• [Source material]

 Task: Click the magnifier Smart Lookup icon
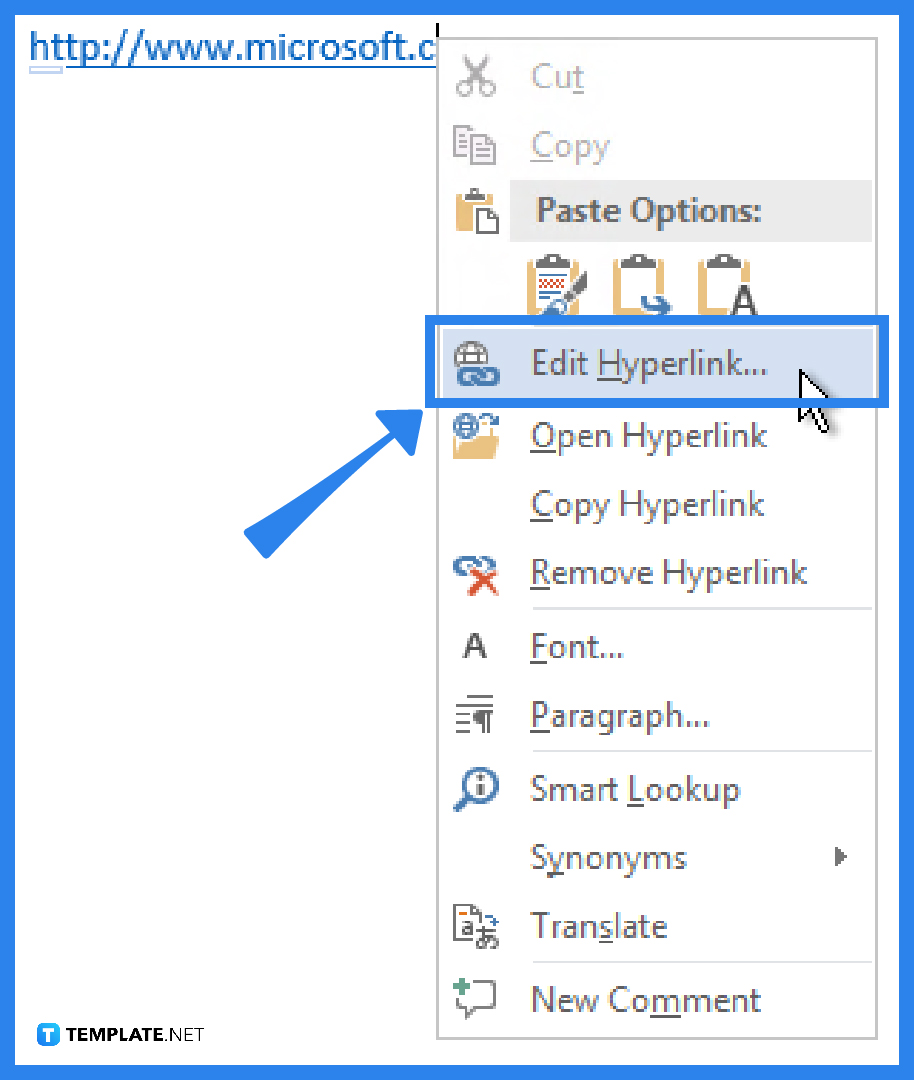pos(475,789)
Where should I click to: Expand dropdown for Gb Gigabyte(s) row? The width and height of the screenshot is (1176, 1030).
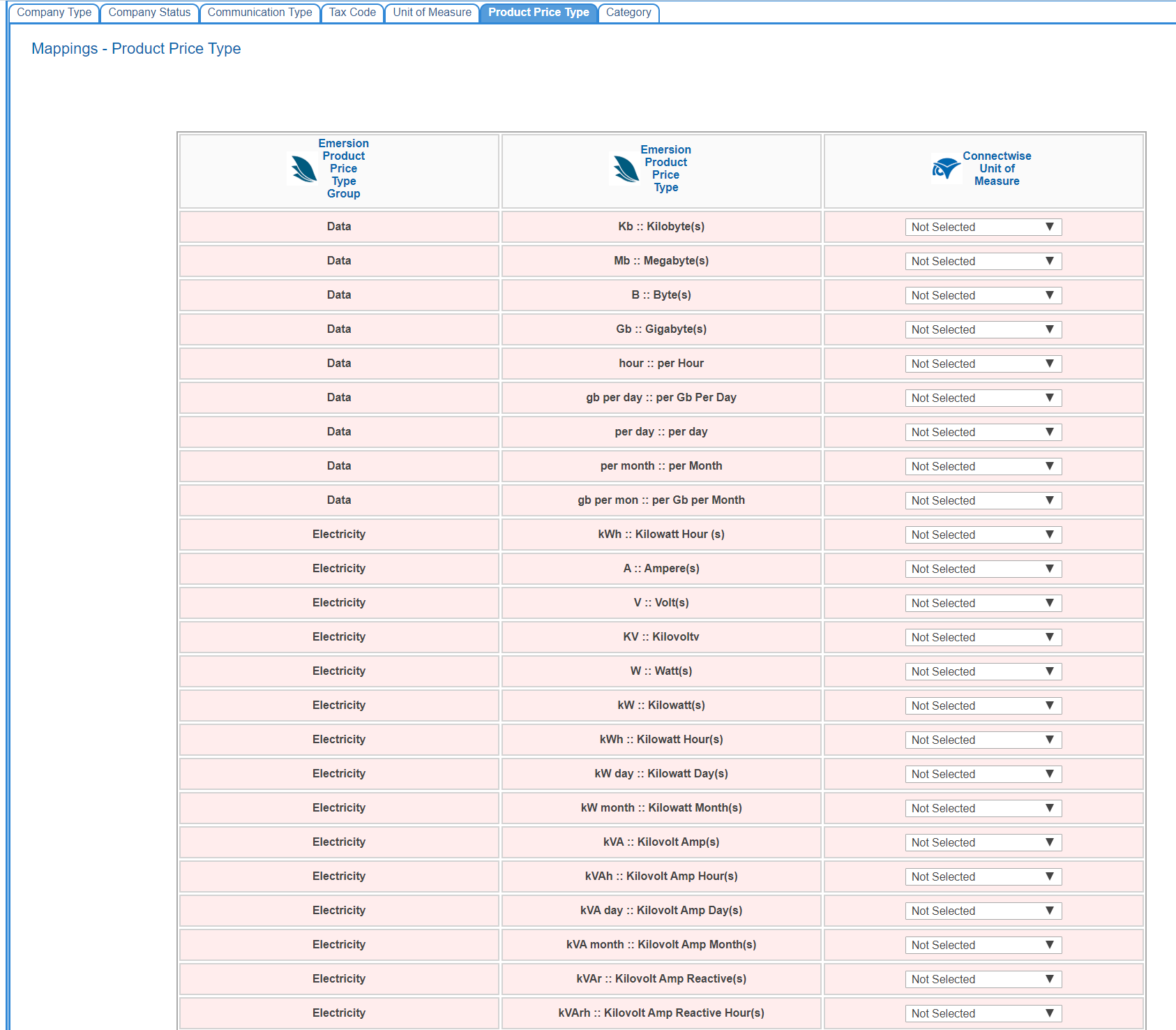click(983, 329)
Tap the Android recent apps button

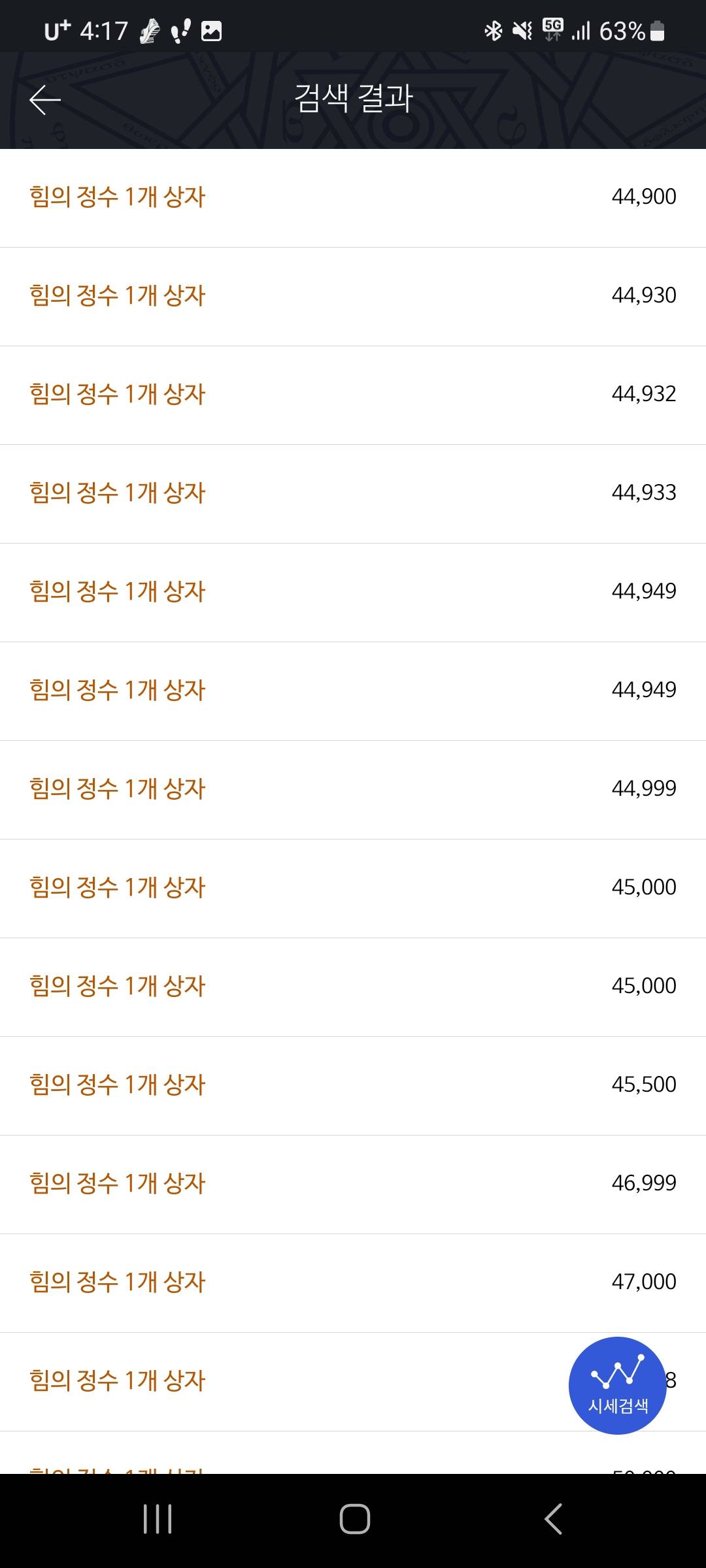pos(158,1518)
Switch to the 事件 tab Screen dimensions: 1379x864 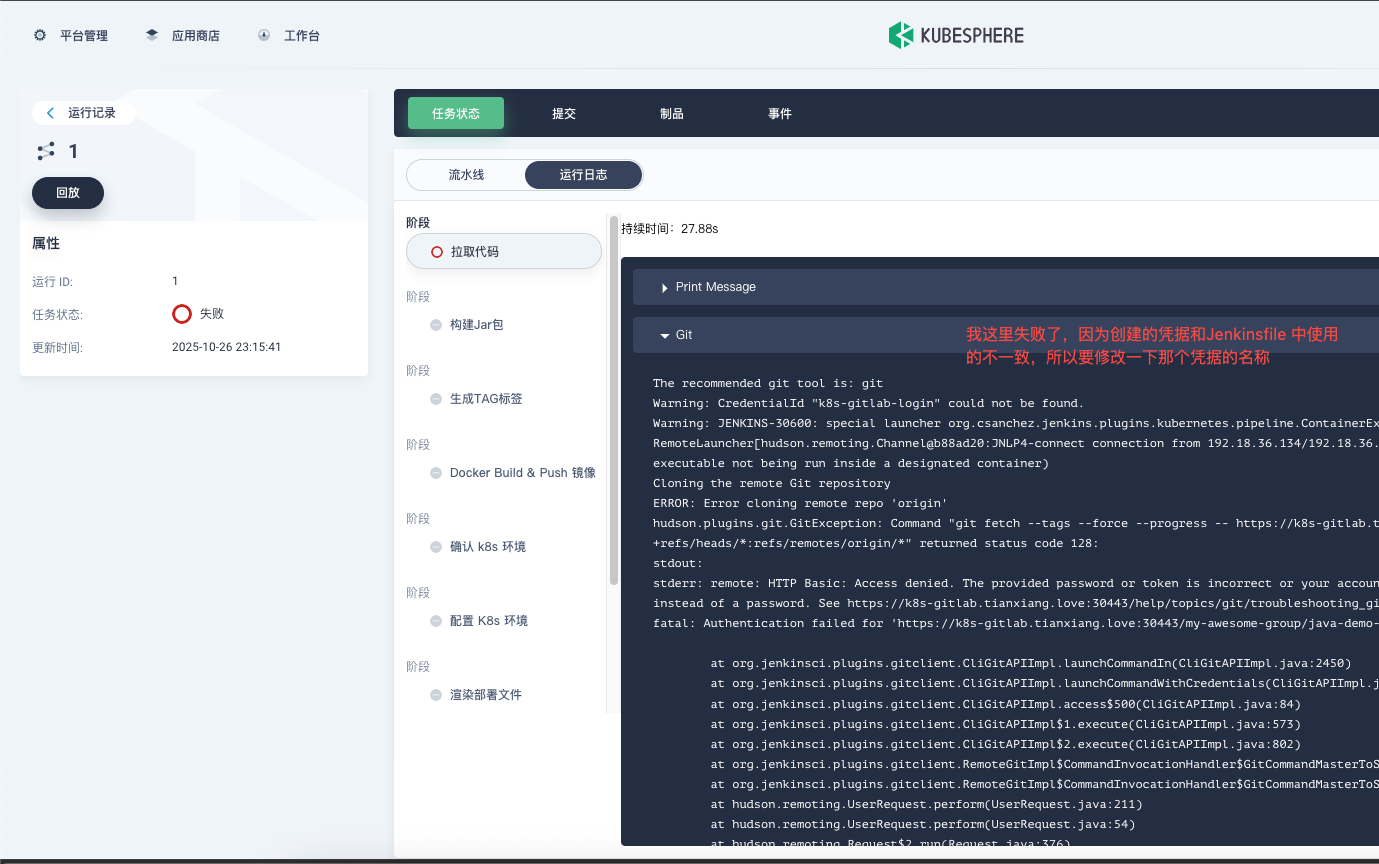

• [What you will do] Could you print the material above word for word and skip the images?

• [Response area]
 Task: Click the magnifier Smart Lookup icon
pos(475,789)
Where should I click to: Expand dropdown for Gb Gigabyte(s) row? The width and height of the screenshot is (1176, 1030).
click(983, 329)
Tap the Android recent apps button

pos(158,1518)
Switch to the 事件 tab Screen dimensions: 1379x864 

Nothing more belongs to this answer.